What you need to do ▸ Each record, minus any picture, should be returned exactly as written.

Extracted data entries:
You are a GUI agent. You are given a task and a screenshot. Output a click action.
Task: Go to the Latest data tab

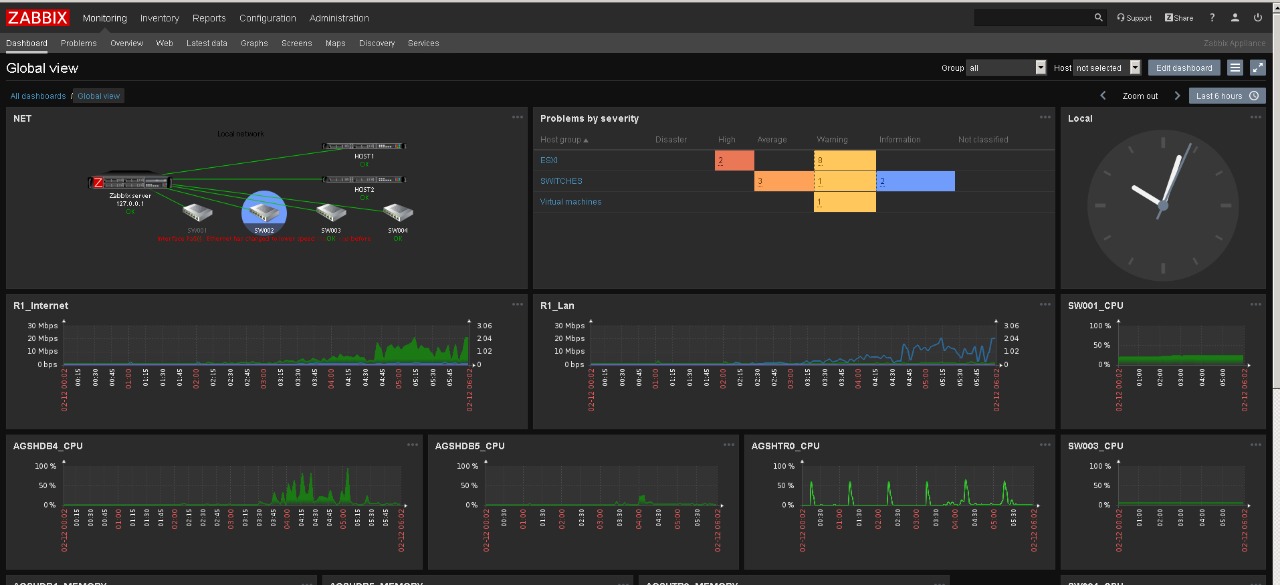206,43
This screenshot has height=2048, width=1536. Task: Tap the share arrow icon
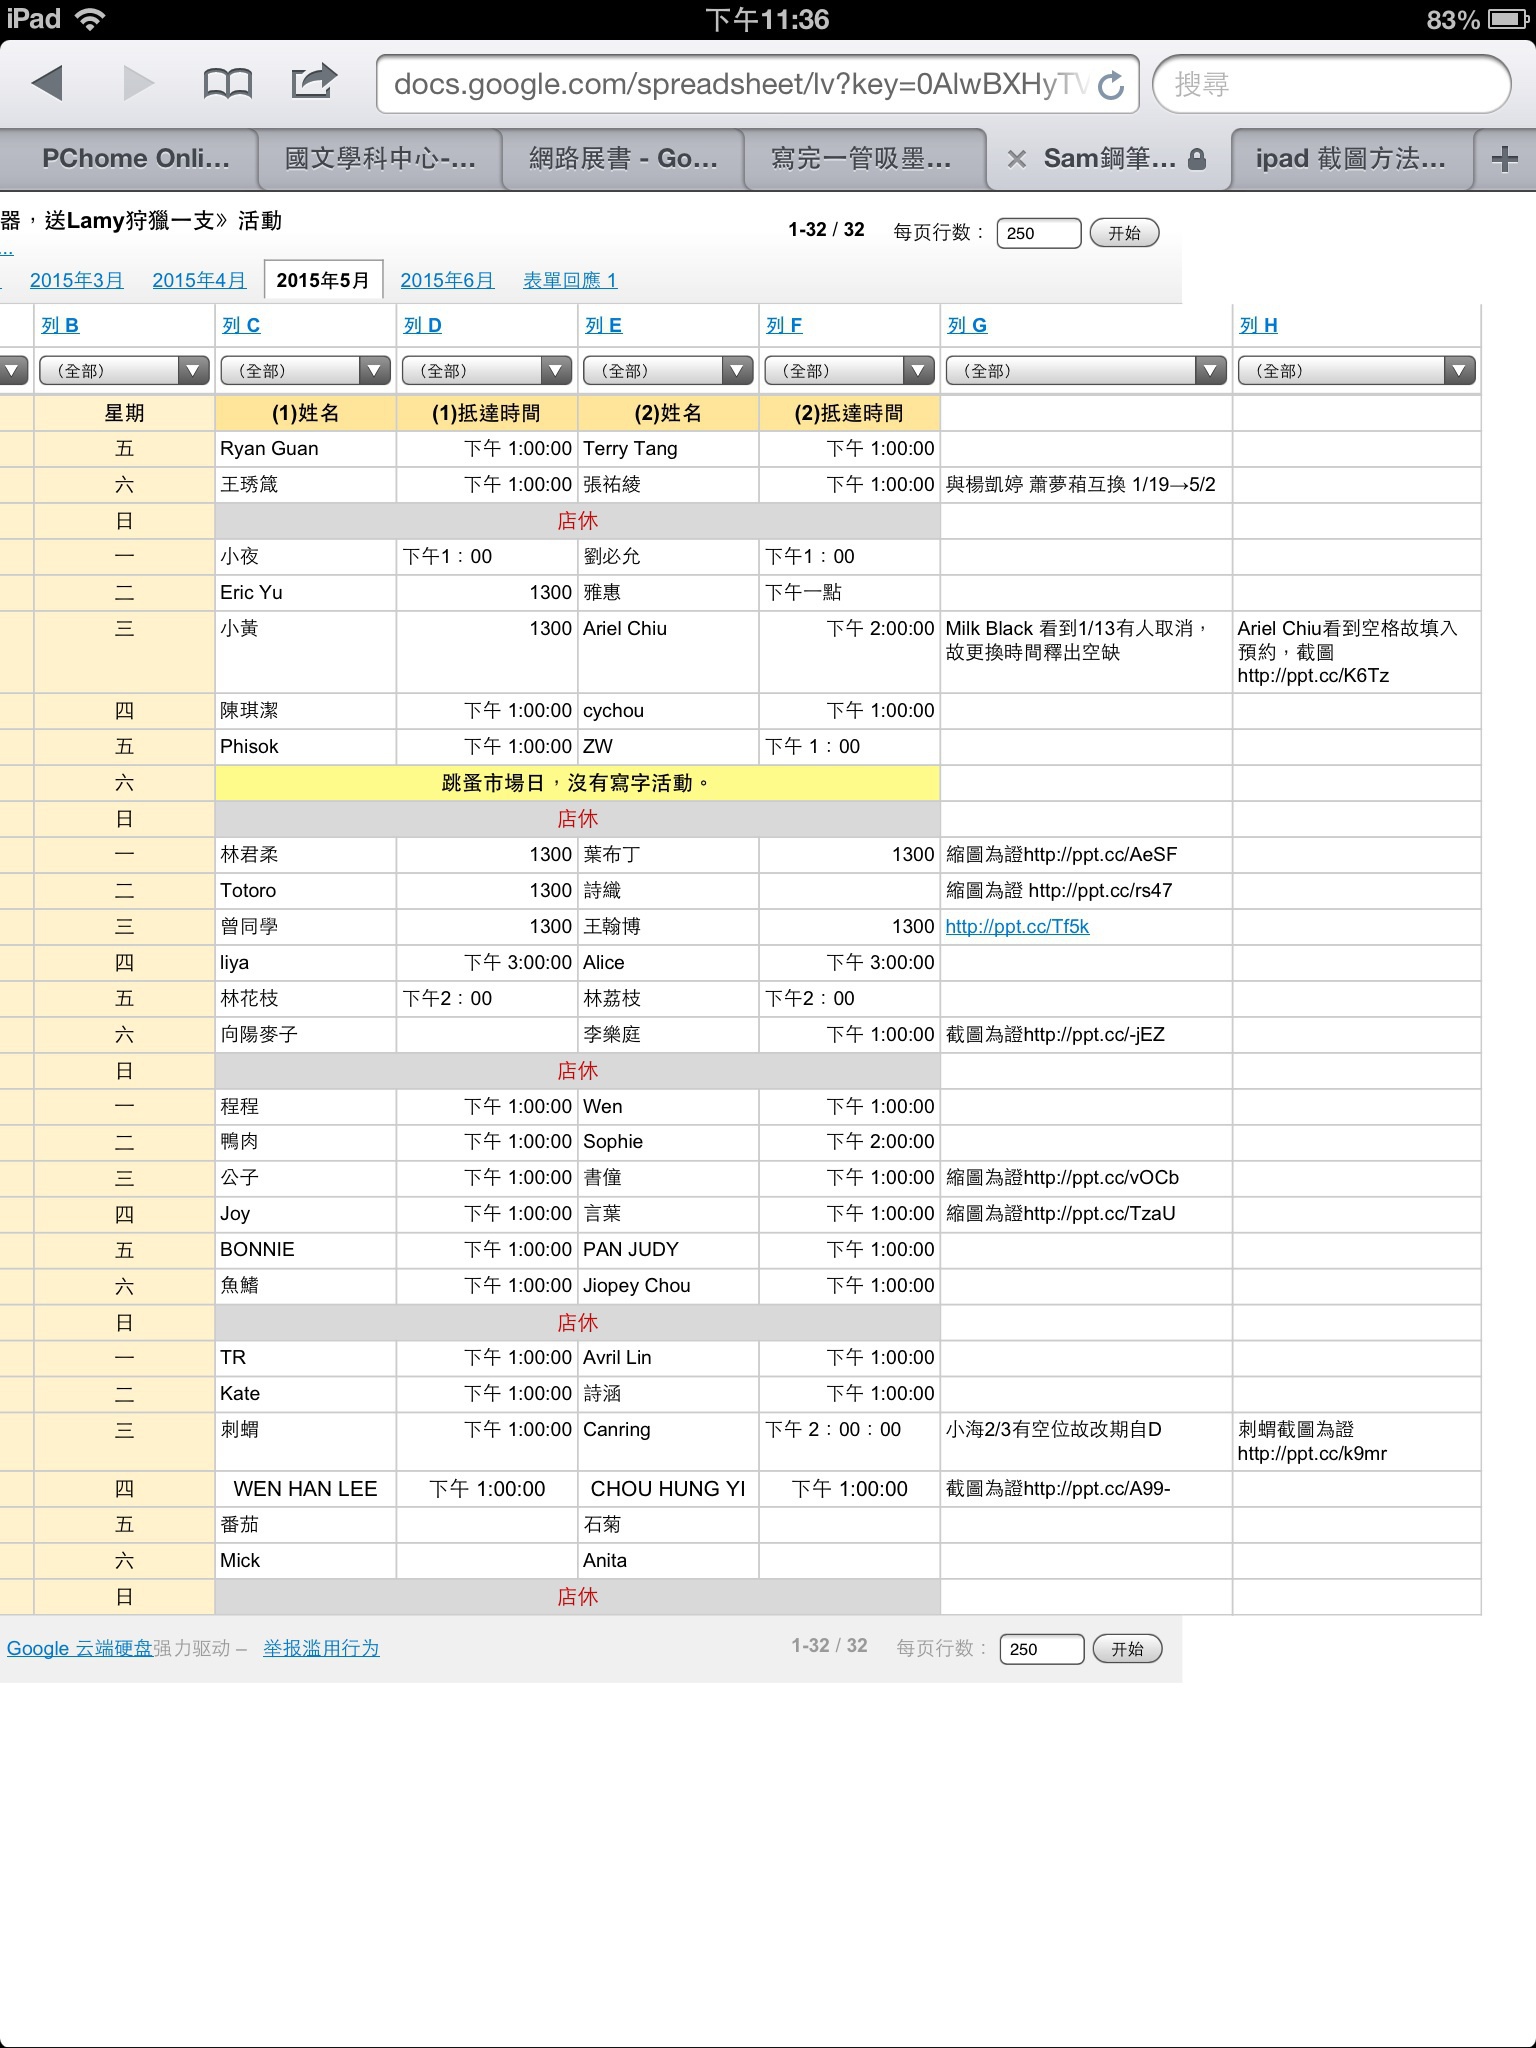[313, 82]
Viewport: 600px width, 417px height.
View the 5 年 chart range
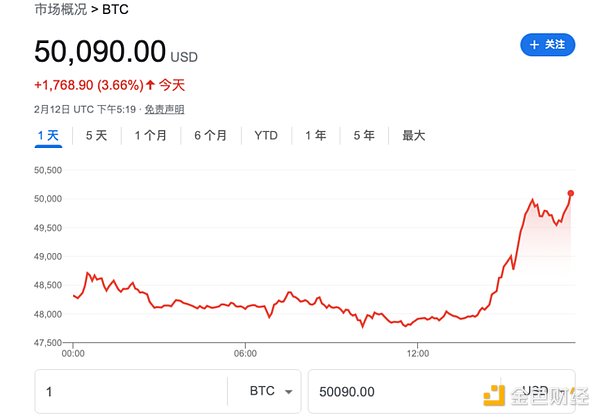tap(363, 135)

Result of this exercise ▸
You are a GUI agent. You are given a task and a screenshot. Output a click action.
Task: Go to the Latest data tab

206,43
This screenshot has height=2048, width=1536. Task: Tap the share arrow icon
[313, 82]
Viewport: 600px width, 417px height.
View the 5 年 chart range
tap(363, 135)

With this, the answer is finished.